De acordo com notícia publicada no jornal Valor Econômico, Barroso defendeu que, se o Telegram não colaborar com a Justiça Eleitoral e continuar sem representação efetiva no Brasil, o Congresso deveria banir sua atuação no País. O TSE explicou que “nenhum ator relevante no processo eleitoral de 2022 pode operar no Brasil sem representação jurídica adequada, responsável pelo cumprimento da legislação nacional e das decisões judiciais”.
“É irregular uma empresa atuar no Brasil de maneira cada vez mais intensa e não existir uma porta onde você possa entregar uma intimação judicial. O Código de Defesa do Consumidor e o Marco Civil apontam que as empresas têm que cumprir as leis brasileiras. Mas, de que forma, se, no caso do Telegram, o tribunal não tem como fazer cumprir uma ordem?”, questiona Flávia Lefèvre, advogada especializada em direito digital e do consumidor, representante do coletivo Intervozes e da Coalizão Direitos na Rede. Para ela, se forem constatadas ilicitudes na plataforma, e houver ordem de retirada do conteúdo, e mesmo assim não houver resposta, é cabível a Justiça suspender o aplicativo.
Leis brasileiras
Patricia Peck, CEO e fundadora do escritório Peck Advogados, concorda. “A meu ver, o fundamento está na Constituição e no dever de proteção da soberania nacional, que inclui o dever de qualquer empresa cumprir as leis brasileiras e as ordens de autoridades brasileiras. E a punição pode chegar até no nível diplomático de, inclusive, proibir a entrada de sócios no País”, afirmou.
Peck ponderou, no entanto, que existem duas ações pendentes no Supremo Tribunal Federal (STF) para a suspensão de apps de mensageria e que ainda não há uma clara definição jurídica sobre o assunto.
O advogado Luiz Augusto D’Urso, especialista em crimes virtuais, professor de direito digital da FGV, e presidente da Comissão Nacional de Cibercrimes da Abracrim (Associação Brasileira dos Advogados Criminalistas) considera que a possibilidade de suspensão do Telegram existe, sim, porém não seria adequada, uma vez que o aplicativo não produz conteúdo e por isso estaria protegido pelo Marco Civil da Internet. “Esta atuação de não responder a ninguém é, de fato, prejudicial e pode levar ao bloqueio da plataforma.
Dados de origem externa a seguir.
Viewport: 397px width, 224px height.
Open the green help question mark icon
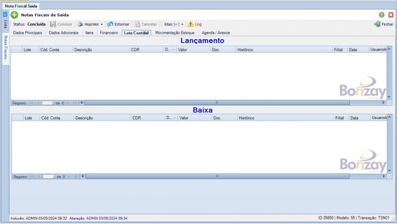point(382,15)
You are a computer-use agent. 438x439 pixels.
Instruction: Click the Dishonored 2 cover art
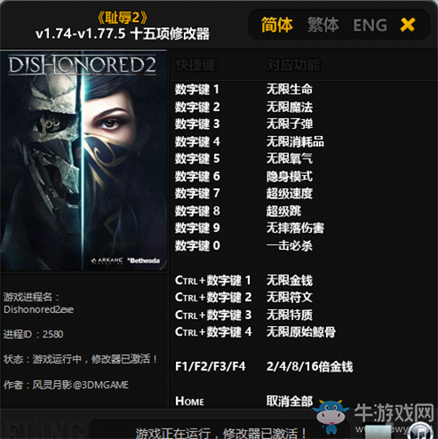pos(84,160)
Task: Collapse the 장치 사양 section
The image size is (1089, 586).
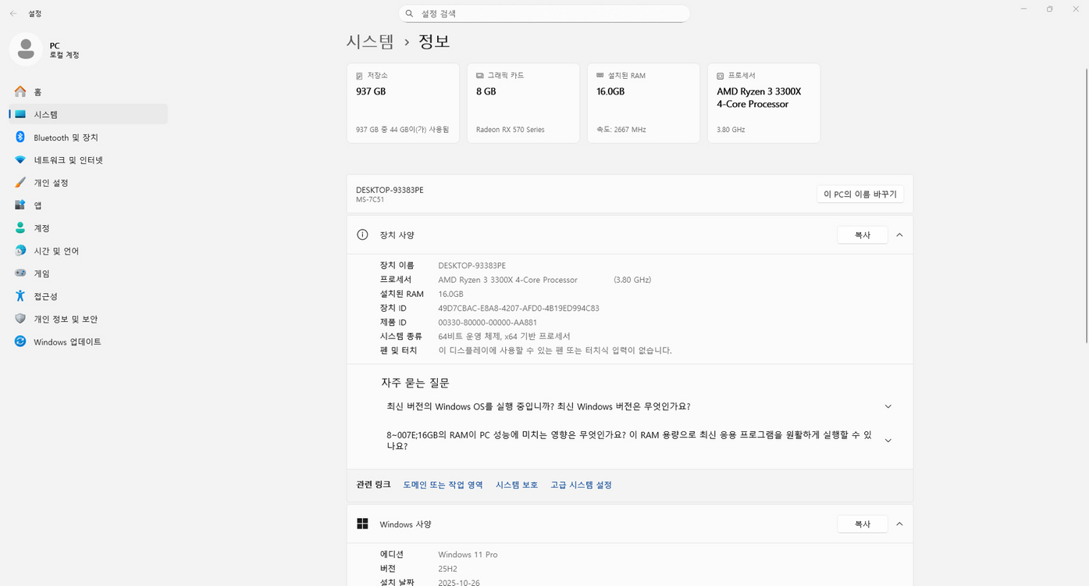Action: click(899, 234)
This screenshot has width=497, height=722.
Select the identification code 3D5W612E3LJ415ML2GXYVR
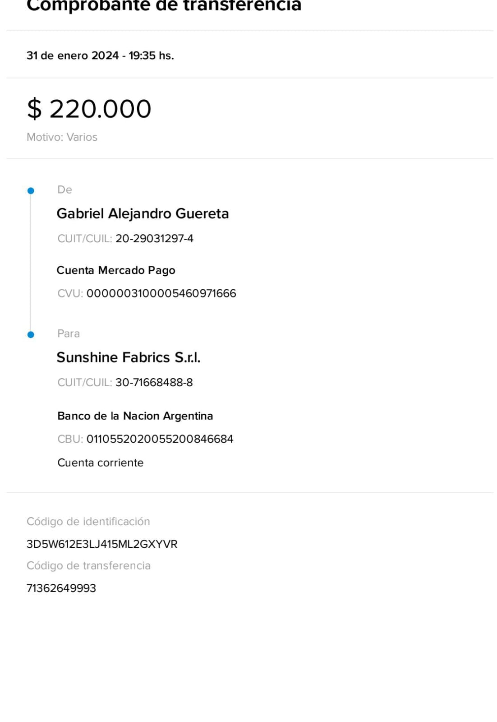(x=102, y=544)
Mas do ponto de vista legal considero uma decisão equivocada. Precisaríamos de uma alteração legislativa para isso”.
A lei em questão já existe, mas está na fila de votação do Congresso Nacional e, ao que tudo indica, não terá tempo de entrar em vigor ainda neste ano. O PL 2630, o chamado PL das Fake News, de relatoria do deputado Orlando Silva (PCdoB/SP), prevê, entre outros pontos, a obrigatoriedade de provedores estrangeiros terem um representante legal no País.
Problema mundial
De acordo com a procuradora da República Fernanda Teixeira Souza Domingos, a falta de contato e as atividades do Telegram preocupa não apenas o Brasil, mas também diversos outros países. “O Telegram é um problema mundial. Outros países também estão atentos e pensam em tomar medidas – mas são medidas paliativas, como bloquear o aplicativo. Isso não adianta porque sempre acaba sendo possível acessar por outros meios”, disse.
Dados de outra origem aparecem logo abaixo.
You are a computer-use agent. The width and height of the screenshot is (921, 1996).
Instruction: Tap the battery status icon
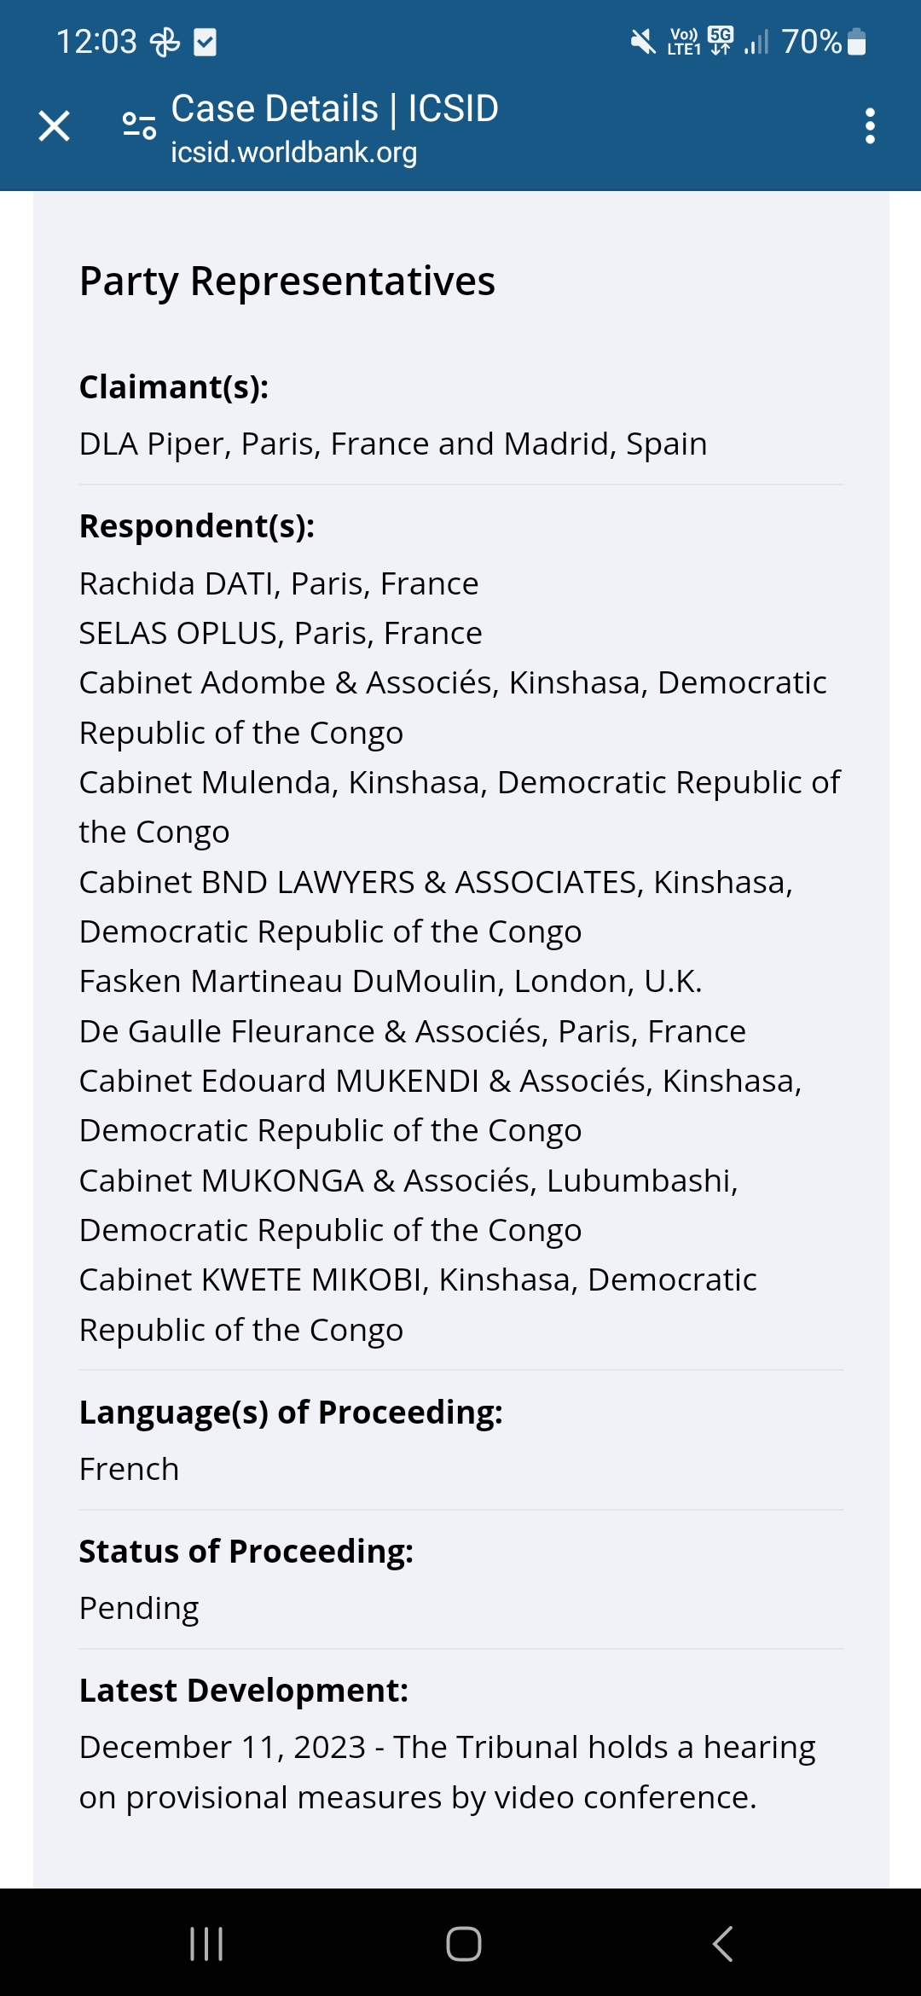point(857,41)
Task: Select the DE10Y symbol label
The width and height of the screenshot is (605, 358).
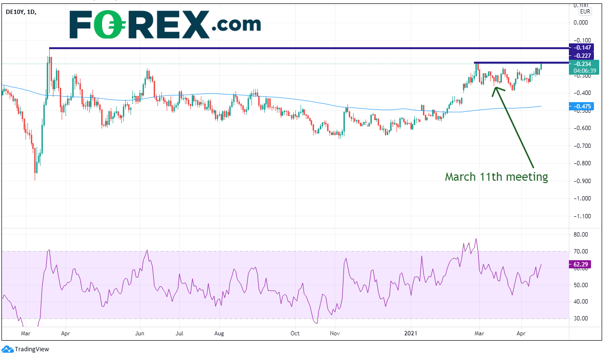Action: tap(15, 12)
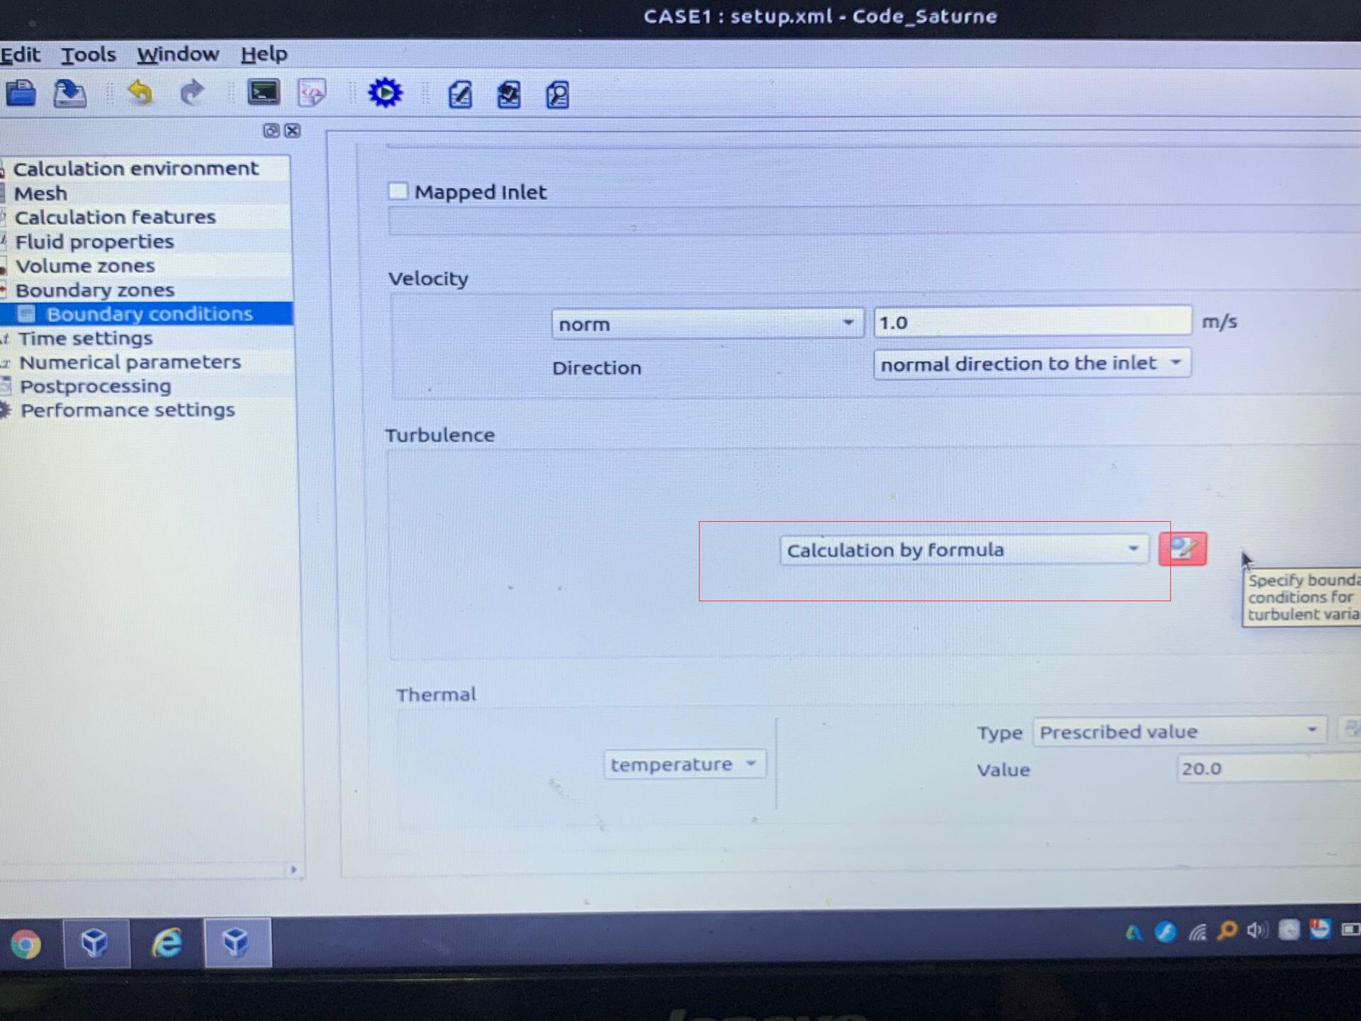The width and height of the screenshot is (1361, 1021).
Task: Click the run calculation gear icon
Action: (385, 93)
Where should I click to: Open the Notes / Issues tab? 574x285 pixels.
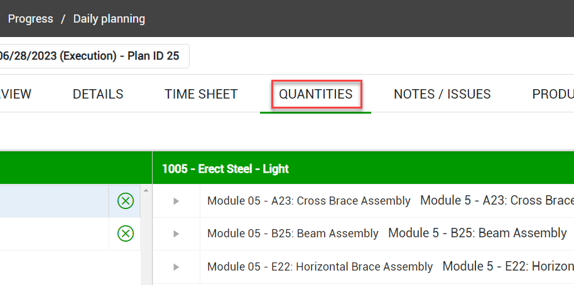pyautogui.click(x=442, y=94)
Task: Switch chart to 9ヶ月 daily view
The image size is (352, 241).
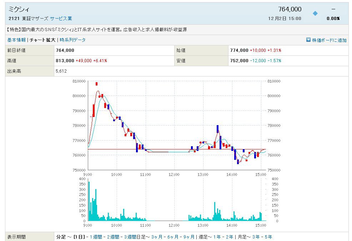Action: pos(188,237)
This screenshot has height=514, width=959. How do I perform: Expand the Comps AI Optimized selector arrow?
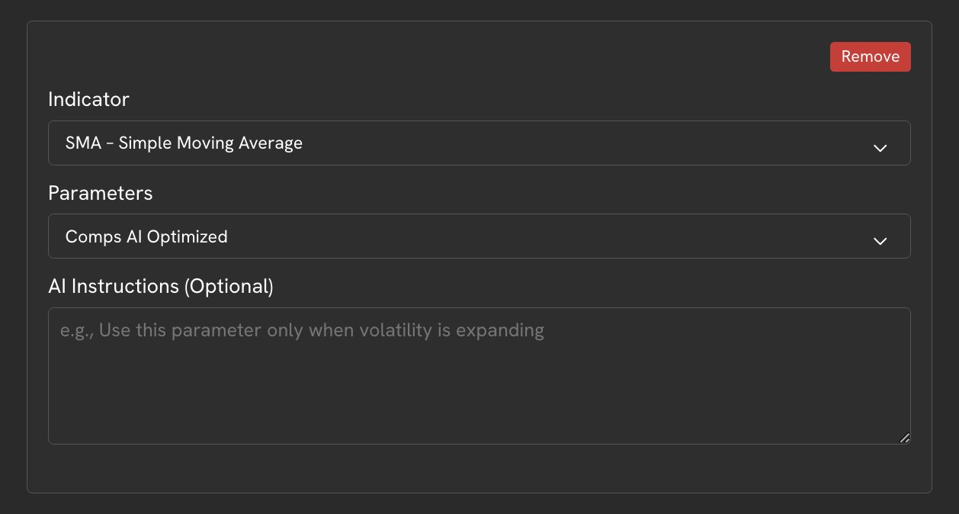coord(880,241)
Domingos esteve à frente da recente adesão do Brasil à Convenção de Budapeste sobre o Crime Cibernético, que pode facilitar o acesso ao Telegram em caso de uma investigação criminal. “A cooperação internacional acelera a obtenção de provas. Neste caso específico do Telegram, se você faz parte de uma comunidade com os mesmos valores, os outros países exercem uma pressão, e você tem apoio internacional para tomar providências”, apontou. “Não tenho dúvidas que o combate às fake news é o grande desafio deste ano, e será um dos principais assuntos nos foros internacionais”, completou.